- _Provided data_:
┄┄┄┄┄┄┄┄┄┄┄┄┄┄┄┄┄┄┄┄
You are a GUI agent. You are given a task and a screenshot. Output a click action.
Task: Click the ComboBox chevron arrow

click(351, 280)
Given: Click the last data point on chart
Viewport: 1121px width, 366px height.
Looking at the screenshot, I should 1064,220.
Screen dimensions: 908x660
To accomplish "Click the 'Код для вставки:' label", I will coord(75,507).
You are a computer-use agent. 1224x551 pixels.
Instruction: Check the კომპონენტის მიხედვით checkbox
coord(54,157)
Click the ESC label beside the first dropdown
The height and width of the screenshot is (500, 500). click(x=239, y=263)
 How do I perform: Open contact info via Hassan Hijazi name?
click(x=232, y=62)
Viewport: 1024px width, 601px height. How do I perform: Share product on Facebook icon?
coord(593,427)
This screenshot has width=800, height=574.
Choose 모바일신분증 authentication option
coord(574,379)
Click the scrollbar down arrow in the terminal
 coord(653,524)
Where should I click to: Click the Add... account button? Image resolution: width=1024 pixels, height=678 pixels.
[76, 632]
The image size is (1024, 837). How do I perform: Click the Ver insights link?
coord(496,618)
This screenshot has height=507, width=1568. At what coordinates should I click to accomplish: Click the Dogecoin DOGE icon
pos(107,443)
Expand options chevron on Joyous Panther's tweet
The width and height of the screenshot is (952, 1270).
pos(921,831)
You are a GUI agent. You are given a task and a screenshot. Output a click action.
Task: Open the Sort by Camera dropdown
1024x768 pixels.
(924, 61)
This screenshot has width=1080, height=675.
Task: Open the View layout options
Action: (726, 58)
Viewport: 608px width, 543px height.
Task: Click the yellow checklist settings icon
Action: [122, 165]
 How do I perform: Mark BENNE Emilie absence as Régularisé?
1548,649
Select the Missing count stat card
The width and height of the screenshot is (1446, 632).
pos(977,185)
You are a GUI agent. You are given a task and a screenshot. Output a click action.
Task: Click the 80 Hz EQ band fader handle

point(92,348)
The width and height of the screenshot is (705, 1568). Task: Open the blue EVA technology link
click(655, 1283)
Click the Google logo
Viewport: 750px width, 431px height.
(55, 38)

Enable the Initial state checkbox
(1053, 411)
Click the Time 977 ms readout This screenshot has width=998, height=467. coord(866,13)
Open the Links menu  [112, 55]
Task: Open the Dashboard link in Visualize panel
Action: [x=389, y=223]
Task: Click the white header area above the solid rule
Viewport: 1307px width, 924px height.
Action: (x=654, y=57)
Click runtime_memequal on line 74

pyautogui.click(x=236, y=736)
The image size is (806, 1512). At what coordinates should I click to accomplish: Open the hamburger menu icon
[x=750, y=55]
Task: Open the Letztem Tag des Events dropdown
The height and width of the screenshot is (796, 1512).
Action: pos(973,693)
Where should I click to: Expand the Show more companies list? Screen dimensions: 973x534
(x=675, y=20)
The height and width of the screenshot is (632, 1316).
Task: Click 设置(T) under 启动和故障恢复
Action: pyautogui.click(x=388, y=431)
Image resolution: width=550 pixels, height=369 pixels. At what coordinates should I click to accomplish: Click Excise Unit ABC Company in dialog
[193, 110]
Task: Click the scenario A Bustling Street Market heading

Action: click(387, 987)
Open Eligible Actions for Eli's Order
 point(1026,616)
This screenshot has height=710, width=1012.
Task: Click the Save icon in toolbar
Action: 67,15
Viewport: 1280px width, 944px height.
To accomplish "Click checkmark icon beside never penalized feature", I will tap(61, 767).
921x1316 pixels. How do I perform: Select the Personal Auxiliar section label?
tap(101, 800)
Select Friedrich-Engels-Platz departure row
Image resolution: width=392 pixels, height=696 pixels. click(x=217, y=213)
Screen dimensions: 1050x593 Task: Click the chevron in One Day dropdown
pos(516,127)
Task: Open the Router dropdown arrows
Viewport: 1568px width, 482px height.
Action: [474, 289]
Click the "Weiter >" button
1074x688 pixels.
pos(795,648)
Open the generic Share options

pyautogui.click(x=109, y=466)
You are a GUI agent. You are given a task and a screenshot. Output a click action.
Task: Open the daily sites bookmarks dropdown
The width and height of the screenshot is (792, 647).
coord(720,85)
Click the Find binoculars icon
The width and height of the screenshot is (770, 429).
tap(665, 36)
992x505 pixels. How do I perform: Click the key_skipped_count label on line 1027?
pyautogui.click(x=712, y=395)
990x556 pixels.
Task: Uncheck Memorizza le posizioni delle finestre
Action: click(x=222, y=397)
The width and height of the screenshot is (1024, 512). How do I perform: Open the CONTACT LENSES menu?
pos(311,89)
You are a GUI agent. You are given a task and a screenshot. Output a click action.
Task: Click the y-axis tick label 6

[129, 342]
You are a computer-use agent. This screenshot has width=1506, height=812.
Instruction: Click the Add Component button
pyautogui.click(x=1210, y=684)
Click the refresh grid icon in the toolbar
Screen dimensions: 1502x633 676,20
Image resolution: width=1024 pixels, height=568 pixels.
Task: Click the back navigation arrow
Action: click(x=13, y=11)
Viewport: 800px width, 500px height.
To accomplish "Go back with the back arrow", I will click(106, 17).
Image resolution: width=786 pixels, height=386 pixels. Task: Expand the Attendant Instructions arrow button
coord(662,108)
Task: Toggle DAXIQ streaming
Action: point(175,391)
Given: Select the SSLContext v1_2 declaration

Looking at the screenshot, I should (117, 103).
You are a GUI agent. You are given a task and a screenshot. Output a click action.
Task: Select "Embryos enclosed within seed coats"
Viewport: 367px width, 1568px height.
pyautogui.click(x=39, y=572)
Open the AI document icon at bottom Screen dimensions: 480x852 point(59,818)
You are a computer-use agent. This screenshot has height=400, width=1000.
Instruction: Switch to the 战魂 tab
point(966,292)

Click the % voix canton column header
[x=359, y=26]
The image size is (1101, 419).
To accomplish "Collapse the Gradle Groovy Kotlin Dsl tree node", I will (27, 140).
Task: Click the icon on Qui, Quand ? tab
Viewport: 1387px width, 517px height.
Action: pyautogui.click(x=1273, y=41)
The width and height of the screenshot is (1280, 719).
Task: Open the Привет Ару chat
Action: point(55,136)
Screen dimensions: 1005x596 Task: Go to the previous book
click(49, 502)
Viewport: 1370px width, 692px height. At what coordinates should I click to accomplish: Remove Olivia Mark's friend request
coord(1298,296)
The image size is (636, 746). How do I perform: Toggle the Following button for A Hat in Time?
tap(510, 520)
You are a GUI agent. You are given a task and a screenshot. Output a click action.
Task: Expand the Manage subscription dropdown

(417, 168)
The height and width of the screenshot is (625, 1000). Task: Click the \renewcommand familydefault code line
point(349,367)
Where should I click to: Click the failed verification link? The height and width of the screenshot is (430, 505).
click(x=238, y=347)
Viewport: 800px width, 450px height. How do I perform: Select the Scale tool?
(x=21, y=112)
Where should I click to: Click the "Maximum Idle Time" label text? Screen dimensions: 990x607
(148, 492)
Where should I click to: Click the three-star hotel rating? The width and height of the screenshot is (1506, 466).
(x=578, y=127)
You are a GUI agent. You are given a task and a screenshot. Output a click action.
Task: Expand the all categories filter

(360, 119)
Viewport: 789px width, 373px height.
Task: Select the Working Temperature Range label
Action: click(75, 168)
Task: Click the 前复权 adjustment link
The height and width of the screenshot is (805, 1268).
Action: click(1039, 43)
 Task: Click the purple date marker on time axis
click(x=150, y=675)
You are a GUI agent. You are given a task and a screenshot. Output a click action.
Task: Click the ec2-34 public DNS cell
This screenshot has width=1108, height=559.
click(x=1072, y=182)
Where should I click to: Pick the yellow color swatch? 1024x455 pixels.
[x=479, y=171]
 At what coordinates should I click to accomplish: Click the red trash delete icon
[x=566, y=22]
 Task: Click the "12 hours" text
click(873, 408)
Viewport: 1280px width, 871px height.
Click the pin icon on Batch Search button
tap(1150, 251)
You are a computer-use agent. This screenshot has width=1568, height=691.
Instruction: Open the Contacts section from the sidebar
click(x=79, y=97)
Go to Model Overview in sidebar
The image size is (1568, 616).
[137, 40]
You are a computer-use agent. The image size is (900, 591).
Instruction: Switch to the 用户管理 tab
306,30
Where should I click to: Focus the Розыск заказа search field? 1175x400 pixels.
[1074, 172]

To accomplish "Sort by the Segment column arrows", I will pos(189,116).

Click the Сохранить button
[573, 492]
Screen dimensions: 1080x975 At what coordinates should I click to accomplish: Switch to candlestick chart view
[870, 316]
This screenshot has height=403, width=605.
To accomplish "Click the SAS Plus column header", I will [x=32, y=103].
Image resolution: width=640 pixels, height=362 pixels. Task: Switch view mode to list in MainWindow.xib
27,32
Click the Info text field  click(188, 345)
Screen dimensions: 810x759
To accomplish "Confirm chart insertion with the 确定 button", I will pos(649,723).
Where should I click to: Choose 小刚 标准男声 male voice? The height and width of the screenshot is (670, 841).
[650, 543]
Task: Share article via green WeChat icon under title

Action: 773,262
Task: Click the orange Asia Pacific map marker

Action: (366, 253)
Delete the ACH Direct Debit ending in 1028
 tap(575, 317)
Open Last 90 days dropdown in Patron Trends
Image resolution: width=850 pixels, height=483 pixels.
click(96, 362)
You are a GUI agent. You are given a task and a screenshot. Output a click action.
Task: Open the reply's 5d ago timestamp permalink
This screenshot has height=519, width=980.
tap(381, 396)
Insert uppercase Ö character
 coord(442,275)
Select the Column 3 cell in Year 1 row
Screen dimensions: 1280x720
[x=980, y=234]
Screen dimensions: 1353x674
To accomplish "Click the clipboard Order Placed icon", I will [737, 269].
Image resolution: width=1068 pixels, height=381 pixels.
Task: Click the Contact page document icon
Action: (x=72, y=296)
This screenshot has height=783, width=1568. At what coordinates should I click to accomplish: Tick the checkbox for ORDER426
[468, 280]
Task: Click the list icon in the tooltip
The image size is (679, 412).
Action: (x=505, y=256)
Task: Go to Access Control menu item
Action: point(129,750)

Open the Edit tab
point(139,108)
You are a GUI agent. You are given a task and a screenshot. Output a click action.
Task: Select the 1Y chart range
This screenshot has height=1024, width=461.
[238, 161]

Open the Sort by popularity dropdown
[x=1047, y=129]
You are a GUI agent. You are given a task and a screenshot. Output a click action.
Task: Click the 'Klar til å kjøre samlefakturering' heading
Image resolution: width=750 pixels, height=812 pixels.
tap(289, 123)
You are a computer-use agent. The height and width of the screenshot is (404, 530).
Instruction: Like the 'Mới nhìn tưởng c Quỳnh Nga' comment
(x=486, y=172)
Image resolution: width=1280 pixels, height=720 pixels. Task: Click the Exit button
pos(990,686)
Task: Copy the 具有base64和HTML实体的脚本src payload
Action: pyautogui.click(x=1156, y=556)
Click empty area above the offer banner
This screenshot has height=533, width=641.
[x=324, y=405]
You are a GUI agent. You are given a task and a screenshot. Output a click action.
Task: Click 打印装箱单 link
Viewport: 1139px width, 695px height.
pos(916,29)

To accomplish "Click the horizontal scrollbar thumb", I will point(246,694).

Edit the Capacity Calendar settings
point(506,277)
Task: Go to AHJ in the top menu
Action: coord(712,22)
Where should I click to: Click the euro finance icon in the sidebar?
┄┄┄┄┄┄┄┄┄┄┄┄┄┄┄┄┄┄┄┄
Look above for the line containing "Where should I click to: Click the three-star" and the line containing "Task: Click the 前复权 adjustment link". Transcribe both, with the lines between them, exactly.

Where should I click to: Click the three-star hotel rating? The width and height of the screenshot is (1506, 466).
(x=578, y=127)
You are a GUI agent. You are given a task and a screenshot. Output a click action.
Task: Expand the all categories filter

(360, 119)
Viewport: 789px width, 373px height.
Task: Select the Working Temperature Range label
Action: click(75, 168)
Task: Click the 前复权 adjustment link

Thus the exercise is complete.